[DOCUMENT TEXT]:
----------------
Appeals Court of Massachusetts, Bristol

December 21, 2017

MARGARET J. REICHENBACH & another[1]
v.
TIMOTHY G. HAYDOCK & another.[2]

          Heard: September 6, 2017.

         Civil action commenced in the Superior Court Department on October 1, 2015.

         A special motion to dismiss was considered by Robert J. Kane, J., and a motion for reconsideration was considered by him.

          Daniel C. Perry for the defendants.

          Robert B. Feingold (Heidi A. Nadel also present) for the plaintiffs.

          Present: Wolohojian, Agnes, & Wendlandt, JJ.

          WOLOHOJIAN, J.

         In 2008, the plaintiffs bought an oceanfront property with the plan to demolish the existing house and build a new residence. Two of the neighbors (the defendants, Timothy Haydock and Barbara Moss) vigorously objected and are alleged to have for years employed a variety of means -- some petitioning activity within the meaning of the "anti-SLAPP" statute, G. L. c. 231, § 59H, some not -- designed to block the project. This suit arises out of that campaign, which the plaintiffs allege deprived them of their constitutional right to enjoy their property in violation of the Massachusetts Civil Rights Act, G. L. c. 12, §§ 11H and 111 (the MCRA) .[3]

         We are not here concerned with the merits of that claim. Instead, we deal in this interlocutory appeal[4] only with the denial of the defendants' special motion to dismiss pursuant to the anti-SLAPP statute. That motion was decided before Blanchard v. Steward Carney Hosp., Inc., 477 Mass. 141 (2017), which was not handed down until after this appeal was already pending. Despite the timing, Blanchard applies, [5] and applying its approach to the first prong of the Duracraft framework, see Duracraft Corp. v. Holmes Prods. Corp., 427 Mass. 156, 167-168 (1998), we affirm.

         Background.[6]

         All of the real estate involved in this case was once owned by Clara Frothingham in the Nonquitt area of South Dartmouth, located on the shores of Buzzards Bay. In 1979, the Frothingham land was subdivided into eight lots, which were conveyed to members of Frothingham's family. Defendant Timothy Haydock (whom we are given to understand is part of the Frothingham family) acquired one of those lots in 1991 (the Haydock lot); he also has a one-sixth interest in another family lot nearby (the Haydock family lot). Defendant Barbara Moss, Haydock's long-term companion, lives with him on the Haydock lot.
----------------
[PROVIDED DATA]:
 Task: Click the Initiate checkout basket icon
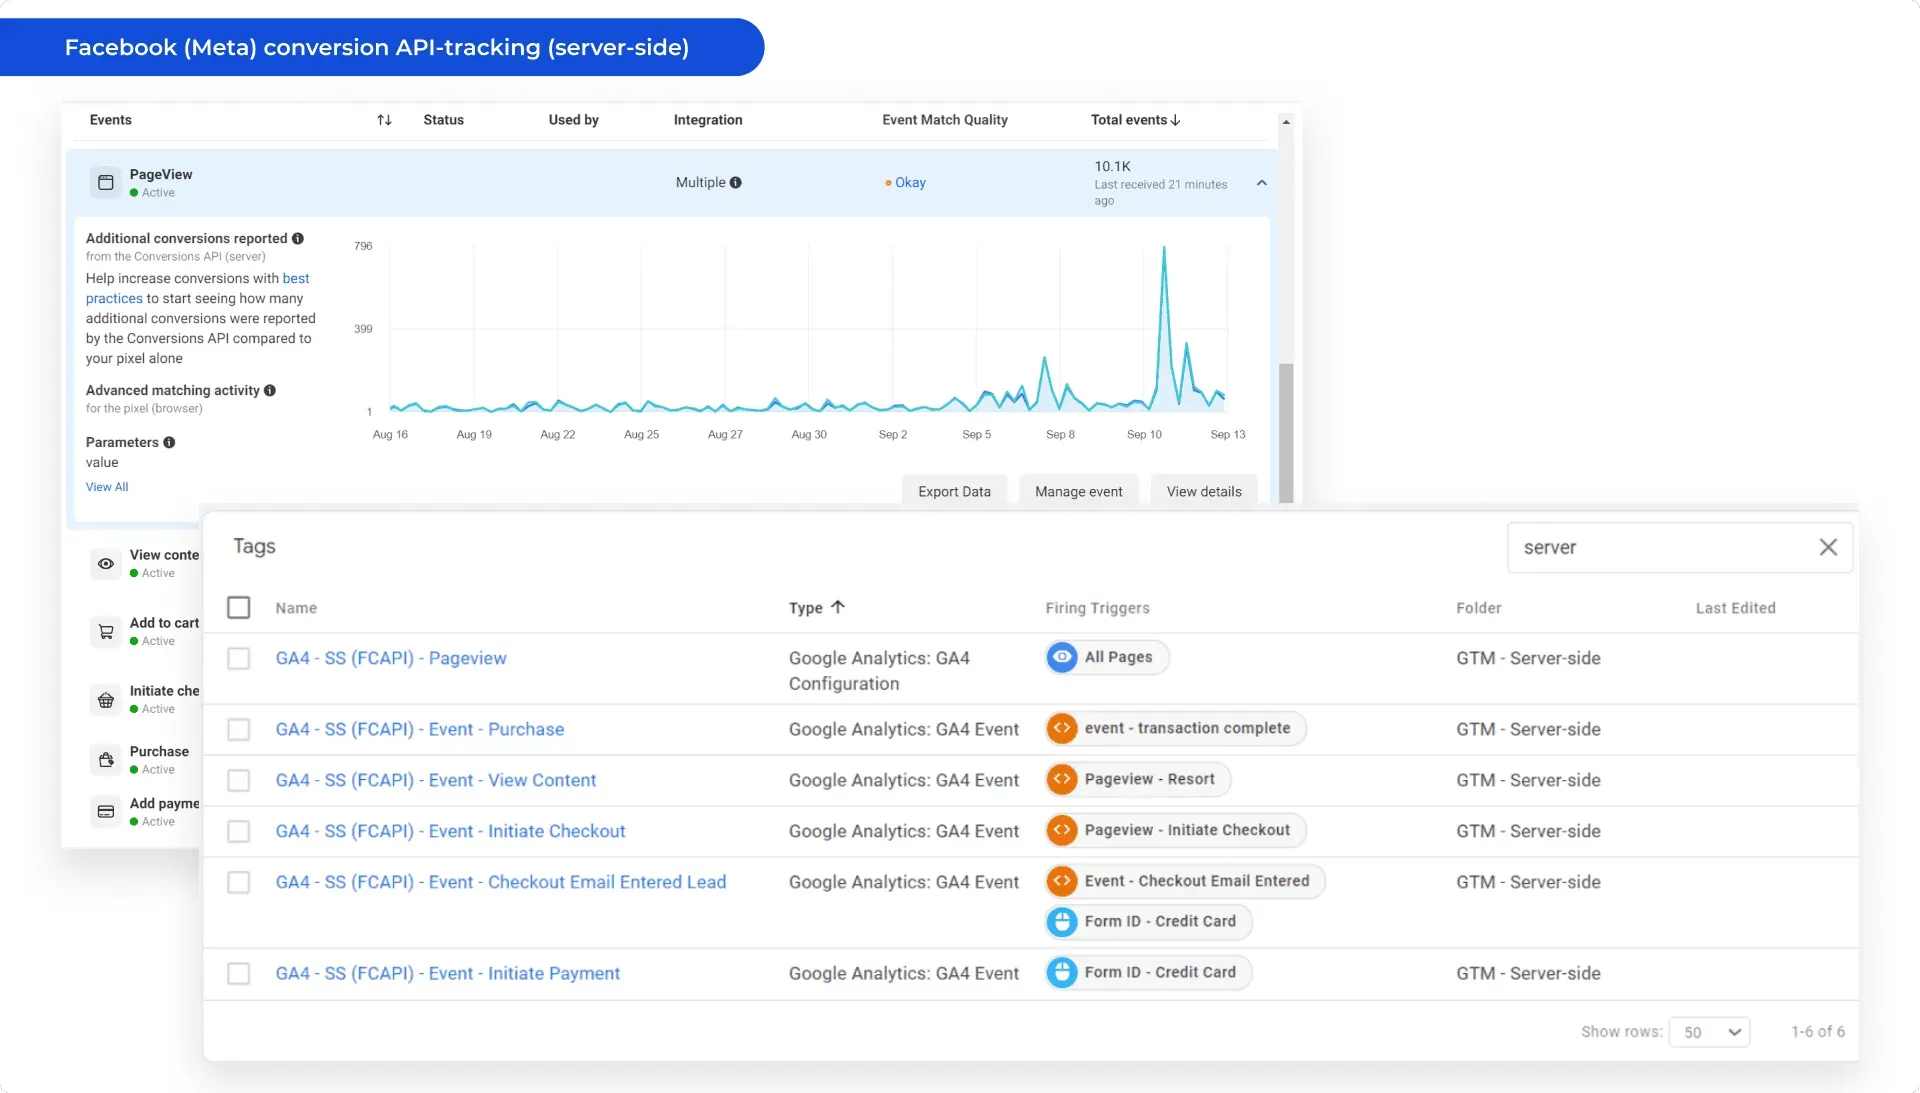(106, 700)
----------------
[EXERCISE REQUIREMENTS]:
1/ Decide whether each statement agrees with the court opinion, answering yes or no and quoting the deciding words: (a) The plaintiffs bought their oceanfront property in 2008. (b) The Frothingham land was subdivided into six lots. (c) The court reversed the denial of the defendants' special motion to dismiss.
2/ Pick up the court opinion after its final sentence and continue writing it.

[ANSWERS FOR THE TASKS]:
1/
(a) Yes: "In 2008, the plaintiffs bought an oceanfront property"
(b) No: "the Frothingham land was subdivided into eight lots"
(c) No: "we affirm."

2/
         The waterfront lot at issue here (the Reichenbach lot) was purchased by the Reichenbachs in 2008 from the trustee of the Frothingham Family Holding Trust.[7] The Reichenbach lot is adjacent to the family lot in which Haydock has an interest and is also near (but not adjacent to) the lot where Haydock and Moss live.[8] When the Reichenbach lot was owned by a member of the Frothingham family, Haydock and Moss had permission to use its tennis court and its stairway to the beach, leading Haydock to "regard[ the property] as part of his 'family compound, ' and part of his backyard." These accommodations stopped when the Reichenbachs purchased the property.

         Although the Reichenbachs' plan to demolish the existing house and build a new summer home implicated the State's Wetlands Protection Act and the town of Dartmouth wetlands protection by-law, and required one or more building permits, there is no indication in the record on appeal that the defendants ever asserted that the Reichenbachs were required to obtain either a special permit or a variance under the Dartmouth zoning by-laws. Haydock and Moss opposed the project and, over several years, repeatedly exercised their right to petition to various State and local officials in a continuing (and continuous) effort to block the Reichenbachs' plans. Their extensive (and ultimately unsuccessful) petitioning efforts are set out in the margin.[9] The Reichenbachs claim that none of the defendants' petitioning activities was meritorious ab initio --a point that Moss and Haydock vigorously dispute. In any event, none achieved the desired aim of blocking the project.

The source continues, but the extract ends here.